[Opening Data supplied section]

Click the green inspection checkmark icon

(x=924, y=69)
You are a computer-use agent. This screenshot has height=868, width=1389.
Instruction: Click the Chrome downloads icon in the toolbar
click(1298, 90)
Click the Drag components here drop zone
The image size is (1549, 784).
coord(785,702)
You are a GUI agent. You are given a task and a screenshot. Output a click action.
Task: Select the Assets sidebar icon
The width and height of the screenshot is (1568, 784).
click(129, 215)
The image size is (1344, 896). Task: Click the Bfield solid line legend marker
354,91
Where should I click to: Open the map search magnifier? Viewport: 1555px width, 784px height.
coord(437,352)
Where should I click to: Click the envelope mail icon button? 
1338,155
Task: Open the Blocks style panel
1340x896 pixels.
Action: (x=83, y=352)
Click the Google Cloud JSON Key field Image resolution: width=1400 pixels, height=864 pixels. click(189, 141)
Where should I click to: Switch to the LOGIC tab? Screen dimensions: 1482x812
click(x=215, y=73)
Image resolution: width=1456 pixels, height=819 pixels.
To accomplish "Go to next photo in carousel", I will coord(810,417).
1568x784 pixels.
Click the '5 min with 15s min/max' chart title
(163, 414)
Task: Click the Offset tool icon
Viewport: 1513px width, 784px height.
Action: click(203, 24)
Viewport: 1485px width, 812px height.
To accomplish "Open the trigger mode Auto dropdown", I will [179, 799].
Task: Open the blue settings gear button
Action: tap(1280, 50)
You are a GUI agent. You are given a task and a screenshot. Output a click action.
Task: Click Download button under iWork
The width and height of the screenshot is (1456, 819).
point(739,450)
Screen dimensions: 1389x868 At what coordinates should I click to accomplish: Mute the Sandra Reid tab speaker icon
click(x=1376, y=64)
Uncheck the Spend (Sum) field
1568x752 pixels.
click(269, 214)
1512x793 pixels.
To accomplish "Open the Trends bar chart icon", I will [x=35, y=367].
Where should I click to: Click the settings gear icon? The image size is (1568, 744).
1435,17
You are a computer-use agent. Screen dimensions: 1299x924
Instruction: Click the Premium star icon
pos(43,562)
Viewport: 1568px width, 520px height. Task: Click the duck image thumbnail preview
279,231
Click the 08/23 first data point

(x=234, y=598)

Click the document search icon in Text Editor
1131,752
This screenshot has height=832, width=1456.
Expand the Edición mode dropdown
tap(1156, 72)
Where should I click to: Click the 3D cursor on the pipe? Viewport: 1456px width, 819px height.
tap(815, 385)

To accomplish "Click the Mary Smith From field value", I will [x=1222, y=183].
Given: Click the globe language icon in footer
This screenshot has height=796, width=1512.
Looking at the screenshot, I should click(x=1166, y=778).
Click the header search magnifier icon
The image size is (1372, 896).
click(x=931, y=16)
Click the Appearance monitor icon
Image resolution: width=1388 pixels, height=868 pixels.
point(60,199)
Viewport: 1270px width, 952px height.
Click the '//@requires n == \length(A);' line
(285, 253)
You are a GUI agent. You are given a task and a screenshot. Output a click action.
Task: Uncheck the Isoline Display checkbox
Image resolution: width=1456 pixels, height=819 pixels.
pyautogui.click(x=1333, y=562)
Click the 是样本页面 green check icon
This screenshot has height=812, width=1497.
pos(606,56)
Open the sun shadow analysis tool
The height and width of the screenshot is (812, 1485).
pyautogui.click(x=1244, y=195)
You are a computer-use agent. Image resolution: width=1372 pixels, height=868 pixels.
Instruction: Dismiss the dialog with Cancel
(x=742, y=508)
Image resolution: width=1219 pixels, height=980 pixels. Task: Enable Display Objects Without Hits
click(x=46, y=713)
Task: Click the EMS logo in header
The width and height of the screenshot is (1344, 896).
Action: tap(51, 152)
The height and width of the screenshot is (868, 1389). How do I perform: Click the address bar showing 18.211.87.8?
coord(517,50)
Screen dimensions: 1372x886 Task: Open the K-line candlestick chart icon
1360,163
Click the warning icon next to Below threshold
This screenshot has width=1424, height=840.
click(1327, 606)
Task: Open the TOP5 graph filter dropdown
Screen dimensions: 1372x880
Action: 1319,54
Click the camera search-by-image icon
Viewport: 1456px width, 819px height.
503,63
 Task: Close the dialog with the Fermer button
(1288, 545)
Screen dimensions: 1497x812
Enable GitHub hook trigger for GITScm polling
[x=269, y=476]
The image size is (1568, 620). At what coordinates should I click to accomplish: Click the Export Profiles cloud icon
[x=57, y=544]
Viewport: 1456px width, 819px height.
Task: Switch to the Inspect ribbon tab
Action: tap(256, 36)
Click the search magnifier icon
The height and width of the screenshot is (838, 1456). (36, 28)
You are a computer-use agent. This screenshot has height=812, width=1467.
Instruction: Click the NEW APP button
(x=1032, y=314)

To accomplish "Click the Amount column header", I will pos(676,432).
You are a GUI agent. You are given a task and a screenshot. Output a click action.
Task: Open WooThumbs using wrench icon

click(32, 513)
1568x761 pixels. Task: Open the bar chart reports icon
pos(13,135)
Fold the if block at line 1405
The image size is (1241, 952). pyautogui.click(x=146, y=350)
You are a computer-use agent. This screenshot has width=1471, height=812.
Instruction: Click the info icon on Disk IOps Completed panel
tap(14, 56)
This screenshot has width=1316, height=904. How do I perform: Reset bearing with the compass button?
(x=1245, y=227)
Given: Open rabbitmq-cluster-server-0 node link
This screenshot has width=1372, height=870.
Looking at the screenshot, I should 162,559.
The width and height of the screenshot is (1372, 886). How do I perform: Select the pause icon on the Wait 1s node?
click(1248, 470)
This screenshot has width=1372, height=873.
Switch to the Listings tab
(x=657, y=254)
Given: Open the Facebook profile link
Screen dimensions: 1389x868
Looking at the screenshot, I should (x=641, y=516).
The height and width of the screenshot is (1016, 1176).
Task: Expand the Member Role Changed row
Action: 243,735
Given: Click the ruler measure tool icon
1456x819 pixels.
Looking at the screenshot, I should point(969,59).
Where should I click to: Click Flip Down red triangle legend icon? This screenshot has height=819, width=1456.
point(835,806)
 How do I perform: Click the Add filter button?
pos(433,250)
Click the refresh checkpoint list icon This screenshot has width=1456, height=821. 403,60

[Closing Data supplied section]

__What this task involves__
Answer with one number, namely how many lines in the records contain the string "Uncheck".

__Answer for the task__
2